Last week, we covered hippos and water hyacinths. This week, our internet tubes have much to tell us about hippos and the illegal international drug trade. Who knew hippos were so notoriously hip? 

Infamous Columbian drug lord Pablo Escobar owned a spectacular ranch northwest of Bogota, Columbia. With 7.7 square miles of land, the Naples Estate included fabulous buildings, an extensive sculpture collection, and a zoo on its way to being one of the largest in the world — until Escobar was killed in 1993. Most of the exotic animals were shipped to various zoos, but authorities considered Escobar’s three female and one male hippos to be too large and aggressive to capture and transport. Just leave them. This isn’t their native habitat so they probably won’t make it without anyone caring for them. 

Wrong. Hoo, boy, was that wrong. Those four original hippos have bred to nearly 100 that have populated waterways as far as 100 miles from Escobar’s ranch, using the Magdelena River as a hippo highway. South America has no natural predators for the hippos, and the people there don’t want the hippos killed even though people give the hippos a wide berth because of their aggressive nature. In their native Africa, hippos kill more people than any other wild animal. 

A naturalist quoted in a National Geographic article said that within two decades there could be thousands of hippos in South America. Authorities have decided so far not to kill the animals, but capturing and shipping the ton-plus animals is dangerous, difficult, and expensive. Castration and other birth control efforts have been made, but the hippos keep doing what hippos do and numbers keep increasing for these animals that can live 70 years. 

As with any other invasive species, the effect on the native environment is mixed, leaning toward the negative.

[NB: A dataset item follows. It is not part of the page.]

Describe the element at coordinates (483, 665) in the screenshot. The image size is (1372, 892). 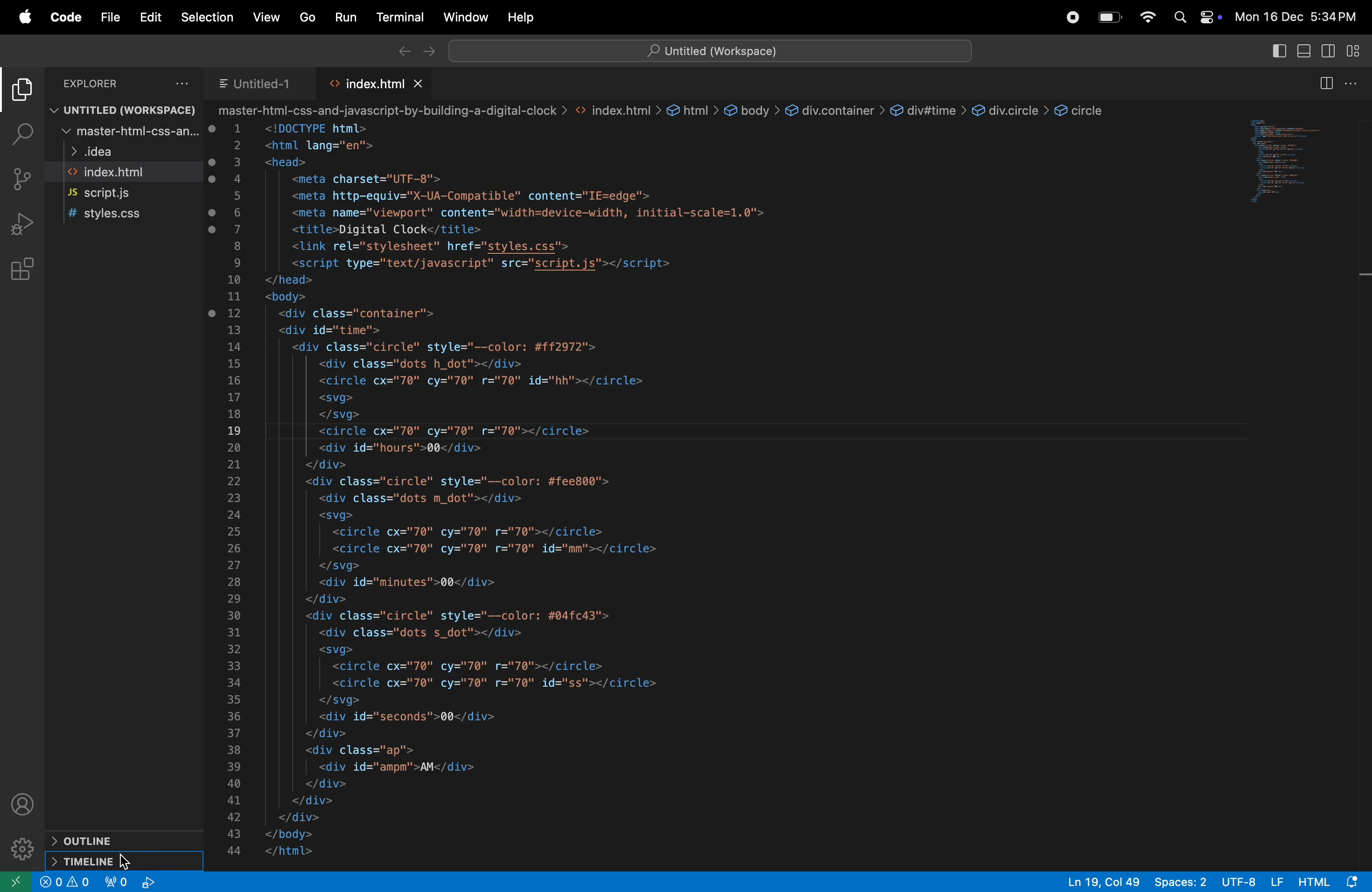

Hippos stir up mud in the lakes, ponds, and rivers where they live, making the water murkier than it would otherwise be. Hippos feed on land, usually at night, but they poop in the water, and their waste products add massive amounts of nutrients to the water, encouraging algae blooms and decreasing the water’s oxygen content. 

In addition to the hippos’ natural propensity to spread far and wide, poachers are exacerbating the problem by capturing hippo calves and selling them to wealthy ranchers who like the idea of having a hippo or two in their ponds and lakes. The Mongabay nature magazine published an article about one hippo trafficker who routinely kidnapped a baby hippo, let his teenage daughter care for the calf, even keeping it in her room and walking it to a lake for water recreation. Meanwhile, her father let it be known he had a hippopotamus calf for sale. He did this repeatedly as have other traffickers. 

Some 20,000 years ago, South America was home to dozens of species of large herbivores, some of which were, like the hippopotamus, semi-aquatic. In the department of silver linings, maybe these Escobar hippos will reestablish a long-lost large herbivore environment. Whether the people of South America will still have affection for these ill-tempered animals once their numbers grow from 100 to thousands remains to be seen.